With the Catholic, Anglican and Uniting churches all on board, and the states and territories reaching agreements with the federal government, most eligible survivors will now be covered by the scheme set to start on 1 July. A Senate inquiry into the scheme is due to report on 15 June. Survivors met Malcolm Turnbull’s office in Canberra this week to have their say on a national apology, which the prime minister has committed to make by the end of the year.

The president of the Blue Knot Foundation, Cathy Kezelman, said abuse advocacy groups and survivors were keen to see other key recommendations addressed, such as the proposal for a National Office for Child Safety and a national framework to prevent child sexual abuse. More than 50 other recommendations require intergovernmental collaboration. But redress had been a priority for survivors, Kezelman said.

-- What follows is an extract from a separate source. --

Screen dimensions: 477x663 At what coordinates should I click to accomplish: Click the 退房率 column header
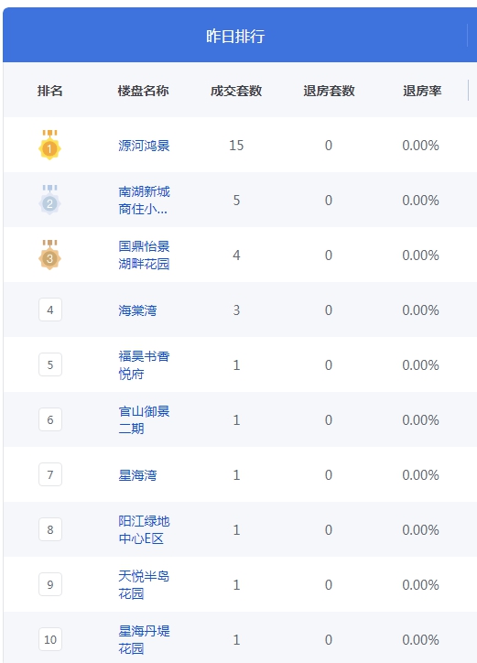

“Redress is only a part of survivors receiving the right support but it is an important part,” she said. “I know the federal government has been working very hard to get everything in place for redress to happen. This is a great result, as it was looking dismal, at times, in terms of it truly being a national scheme.”

But she said support groups and governments needed to brace themselves for the thousands of victims who would race to sign up and who would be seeking information about their eligibility from July.

“There will be a lot of work to do to communicate how to go about this process,” she said.

State governments have begun reforming their laws to meet the royal commission recommendations. On Wednesday NSW introduced a bill establishing new offences for failure to report and failure to protect against child abuse, and requiring courts not to take into account an offender’s good character when sentencing for historical offences where their reputation facilitated the offending, among other amendments.

The NSW attorney general, Mark Speakman, has committed to respond to all of the royal commission’s recommendations relevant to NSW by the end of the month.

“The royal commission laid bare the appalling abuse inflicted on children in the very institutions within which they were entitled to feel safe,” he told Guardian Australia.

“NSW recognised this by being the first state to pass legislation enabling the national redress scheme to proceed and recently introducing a bill responding to the royal commission’s criminal justice report.”

In May, Victoria passed new laws quashing a legal loophole preventing child abuse survivors from suing some organisations for their abuse. Under the new laws, unincorporated organisations – including religious institutions – will be given an opportunity to nominate a legal entity with sufficient assets for child abuse survivors to sue. If an organisation does not comply, courts will have powers to appoint the unincorporated organisation’s associated trusts to be sued on their behalf and pay compensation to victims.

It has also reformed 50 sexual offence laws and, like NSW, introduced a number of new criminal offences to protect children.